Arrêtez vous plus longuement sur l’image de ces Françaises et Français, de tous âges et de toutes conditions, qui stoïquement, manches relevées et pelles aux mains poncent et décapent les plages bretonnes de leurs énormes plaques de mazout échappées du naufrage de l’Erika ! Point d’appel à l’aide ou de misérabilisme ! Tous, dans un seul élan, se préoccupent de faire face, même les mains nues. Tous entreprennent de régler juridiquement et s’il le faut politiquement, son compte à la compagnie Totalfina coupable à leurs yeux, d’avoir affrété contre leur sécurité, le navire qu’il ne fallait pas. Même attitude d’auto-assumation, face à cette tempête, la plus violente de ce demi-siècle, qui les frappe de plein fouet. Qu’aurions nous fait ici, si ce n’est de détourner le regard, d’appeler à l’aide et d’attendre tranquillement un messie ? Ce qui nous manque le plus cruellement, ce ne sont pas les moyens ou les richesses qui servent d’alibis et de paravents, mais c’est la courage de faire face, de nous prendre nous-mêmes en charge, d’affronter nos problèmes au lieu de les différer, d’assumer et de nous engager plutôt que de démissionner en nous réfugiant derrière Dieu ou le premier messie. Notre bonheur, individuel et collectif en sera retardé d’autant !

In Sud Quotidien du Jeudi 30 décembre 1999.

▸ Objectif énoncé A: Actualisez la liste du début jusqu'à la ligne contenant « Action: click(x=186, y=59) », incluse, en remplaçant « dropdown » par « menu » et sans rien modifier d'autre.

▸ Données de la tâche:
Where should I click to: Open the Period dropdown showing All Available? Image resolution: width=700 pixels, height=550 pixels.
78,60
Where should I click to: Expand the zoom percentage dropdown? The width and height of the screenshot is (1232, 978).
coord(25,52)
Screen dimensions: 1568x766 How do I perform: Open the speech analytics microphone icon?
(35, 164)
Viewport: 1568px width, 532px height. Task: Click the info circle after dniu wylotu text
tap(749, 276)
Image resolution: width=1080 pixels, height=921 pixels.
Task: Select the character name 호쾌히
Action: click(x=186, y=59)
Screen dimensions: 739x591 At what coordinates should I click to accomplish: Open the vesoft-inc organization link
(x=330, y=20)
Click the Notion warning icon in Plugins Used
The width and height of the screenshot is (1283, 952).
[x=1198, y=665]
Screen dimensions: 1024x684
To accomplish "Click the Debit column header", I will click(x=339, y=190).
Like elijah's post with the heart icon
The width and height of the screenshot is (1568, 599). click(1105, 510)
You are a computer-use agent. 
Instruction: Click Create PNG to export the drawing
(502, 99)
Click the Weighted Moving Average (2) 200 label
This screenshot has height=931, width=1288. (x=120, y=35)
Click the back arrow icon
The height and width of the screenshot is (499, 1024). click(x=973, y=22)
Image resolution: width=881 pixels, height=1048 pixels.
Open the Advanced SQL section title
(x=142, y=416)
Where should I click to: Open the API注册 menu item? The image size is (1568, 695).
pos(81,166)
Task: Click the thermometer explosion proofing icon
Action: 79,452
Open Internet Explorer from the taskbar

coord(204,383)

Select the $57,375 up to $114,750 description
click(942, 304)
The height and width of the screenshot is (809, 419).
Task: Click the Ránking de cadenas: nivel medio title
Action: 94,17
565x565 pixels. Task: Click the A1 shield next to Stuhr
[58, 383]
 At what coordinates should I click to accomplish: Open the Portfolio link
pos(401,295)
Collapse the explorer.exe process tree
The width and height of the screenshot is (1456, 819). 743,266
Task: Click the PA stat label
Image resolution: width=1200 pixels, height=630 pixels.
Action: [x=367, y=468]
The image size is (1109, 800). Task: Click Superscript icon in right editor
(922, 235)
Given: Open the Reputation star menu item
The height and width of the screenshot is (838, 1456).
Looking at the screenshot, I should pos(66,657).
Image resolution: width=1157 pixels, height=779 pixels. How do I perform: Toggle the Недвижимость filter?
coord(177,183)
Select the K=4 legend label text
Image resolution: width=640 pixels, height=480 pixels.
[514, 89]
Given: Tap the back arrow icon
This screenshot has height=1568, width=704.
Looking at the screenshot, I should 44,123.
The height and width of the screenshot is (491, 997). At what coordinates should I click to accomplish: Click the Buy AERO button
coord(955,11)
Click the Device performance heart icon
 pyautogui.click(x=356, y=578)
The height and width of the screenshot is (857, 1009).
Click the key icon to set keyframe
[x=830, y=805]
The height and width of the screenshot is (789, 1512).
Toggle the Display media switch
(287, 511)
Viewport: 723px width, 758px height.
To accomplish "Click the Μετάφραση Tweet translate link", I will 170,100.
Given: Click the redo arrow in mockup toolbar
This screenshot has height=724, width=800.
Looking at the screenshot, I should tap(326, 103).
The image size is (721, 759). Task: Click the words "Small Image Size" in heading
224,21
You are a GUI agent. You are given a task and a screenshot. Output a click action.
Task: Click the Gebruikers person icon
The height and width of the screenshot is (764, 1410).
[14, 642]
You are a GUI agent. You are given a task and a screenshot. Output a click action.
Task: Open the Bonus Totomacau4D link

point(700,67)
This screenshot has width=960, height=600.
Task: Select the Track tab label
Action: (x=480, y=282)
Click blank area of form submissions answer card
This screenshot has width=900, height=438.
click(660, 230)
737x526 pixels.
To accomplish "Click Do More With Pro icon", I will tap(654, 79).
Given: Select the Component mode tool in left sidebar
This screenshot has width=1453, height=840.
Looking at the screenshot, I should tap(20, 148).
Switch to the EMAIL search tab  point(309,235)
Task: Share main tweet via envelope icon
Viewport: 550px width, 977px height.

▸ Objectif énoncé B: Selon l'extrait choisi, quelle compagnie les Français jugent-ils coupable d'avoir affrété le navire ?

▸ Résultat A:
Where should I click to: Open the Period menu showing All Available? Image resolution: width=700 pixels, height=550 pixels.
78,60
Where should I click to: Expand the zoom percentage menu? The width and height of the screenshot is (1232, 978).
coord(25,52)
Screen dimensions: 1568x766 How do I perform: Open the speech analytics microphone icon?
(35, 164)
Viewport: 1568px width, 532px height. Task: Click the info circle after dniu wylotu text
tap(749, 276)
Image resolution: width=1080 pixels, height=921 pixels.
Task: Select the character name 호쾌히
Action: click(x=186, y=59)

▸ Résultat B: La compagnie Totalfina.